300.000 Euro für den Kulmbacher Bahnhof: Kulmbach profitiert von Corona-Hilfen für Handwerker

Der Kulmbacher Bahnhof bekommt 300.000 Euro für Verschönerungen und Renovierungen. Darüber hat die Stadt jetzt Bescheid vom Bahnmanagement in Bamberg bekommen. Das Geld kommt von der Bundesregierung aus einem Fördertopf mit dem Titel Handwerkerprogramm 2020. Die Bundesregierung hat diese Programm zur Bekämpfung der direkten Folgen der Corona-Pandemie zur Verfügung gestellt.
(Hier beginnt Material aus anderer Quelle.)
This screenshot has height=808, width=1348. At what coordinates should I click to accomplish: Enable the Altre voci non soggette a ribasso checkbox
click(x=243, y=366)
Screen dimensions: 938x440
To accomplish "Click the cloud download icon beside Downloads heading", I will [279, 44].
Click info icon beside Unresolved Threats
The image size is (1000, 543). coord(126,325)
Da geht es vor allem um die Sicherung von Arbeitsplätzen im Handwerk in den kleineren und mittelständischen Betrieben.

Was soll gemacht werden am Kulmbacher Bahnhof?
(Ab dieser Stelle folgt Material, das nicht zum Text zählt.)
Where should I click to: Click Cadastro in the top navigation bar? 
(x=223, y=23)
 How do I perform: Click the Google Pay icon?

Sanierung der Bahnhofshalle, Erneuerung der Eingangstüren, Instandsetzung der Treppenstufen zu den Bahnsteigen und die Erneuerung des Ausstattungselemente.

Oberbürgermeister Lehmann freut sich natürlich über das Geld und bedankt sich. Mit den 260.000 Euro, die im Sommer aus einem weiteren Fördertopf zugesichert worden sind, könne man am Bahnhof schon einiges umsetzen. Der größte Brocken aber fehlt nach wie vor – die Barrierefreiheit. Lehmann wörtlich, auch der schönste Bahnhof ist nur bedingt funktionstüchtig, wenn Senioren und Menschen mit Handicap mühsam über zahlreiche Treppen von A nach B kommen.